Zengota dołączył do bydgoskiej Polonii kilka tygodni temu. Wystąpił w trzech meczach, w których wykręcił średnią 2,071. Najlepiej poszło mu w ostatnim spotkaniu sezonu. Przeciwko Arged Malesa TŻ Ostrovia w czterech startach zdobył komplet punktów.

ZOBACZ WIDEO Żużel. Na prezesa spadła fala krytyki. Michał Świącik mówi, czy myślał o rezygnacji

Dołomisiewicz sugeruje, że dalsza współpraca pomiędzy Zengotą a Polonią niosłaby za sobą obopólną korzyść. - Wybór należy do zawodnika, ale miejsce dla niego w Polonii jest. Czy jednak będzie chciał dalej reprezentować klub z Bydgoszczy np. ze względów ekonomicznych czy logistycznych? Na pewno jeśli chodzi o logistykę, to Bydgoszcz jest jednym z lepiej położonych ośrodków żużlowych. Mówiąc wprost, jest po prostu wszędzie bliżej i są dobre połączenia komunikacyjne - powiedział nasz rozmówca.

Jednocześnie nie dziwi go fakt, że Grzegorz Zengota wzbudza zainteresowanie klubów z PGE Ekstraligi. - Był zawodnikiem przygotowanym do rywalizacji ekstraligowej. Cała baza sprzętowa, jak też nastawienie i mentalność pozostały u niego na poziomie najwyższej klasy rozgrywkowej. Na warunki pierwszoligowe to było aż nadto - uważa Ryszard Dołomisiewicz.

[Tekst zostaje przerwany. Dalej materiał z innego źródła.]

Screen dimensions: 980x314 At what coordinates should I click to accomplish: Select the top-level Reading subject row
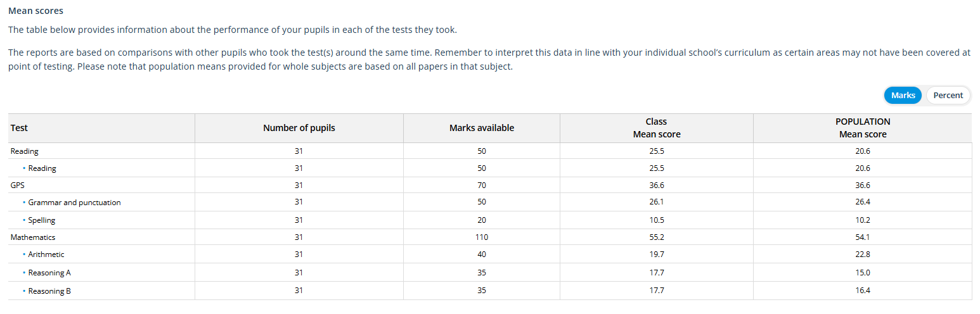pos(25,151)
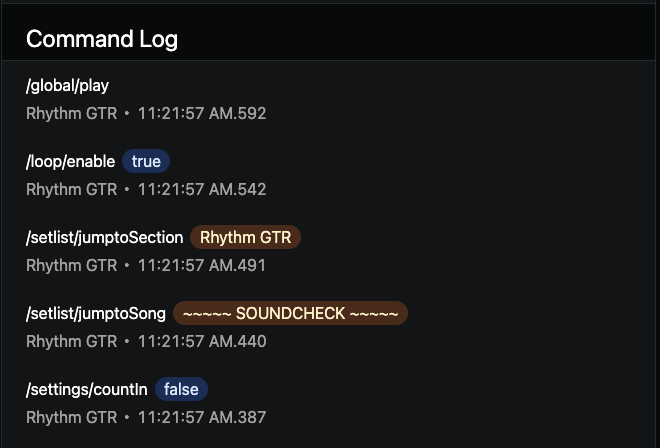The image size is (660, 448).
Task: Select the /global/play command entry
Action: 67,86
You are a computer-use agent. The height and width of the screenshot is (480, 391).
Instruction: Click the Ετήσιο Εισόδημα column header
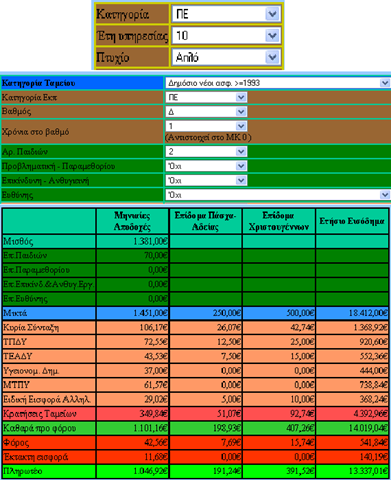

Wyraził też duży respekt wobec wyczynu, jakiego dokonał wychowanek zielonogórskiego klubu. Determinacja i wiara w powrót na tor się opłaciły, a przecież zawodnikowi groziła nawet amputacja dolnej kończyny. - Trzeba pamiętać, że po takiej kontuzji, jaką odniósł Grzegorz Zengota, gdzie cały czas w podświadomości tkwi, że w każdej chwili mogą urżnąć kawałek nogi, powrót i odporność psychiczna musi być u niego bardzo duża. Nie każdemu udaje się w takim stylu wrócić na tor - stwierdził z uznaniem o Zengocie jeden z najlepszych polskich żużlowców drugiej połowy lat 80.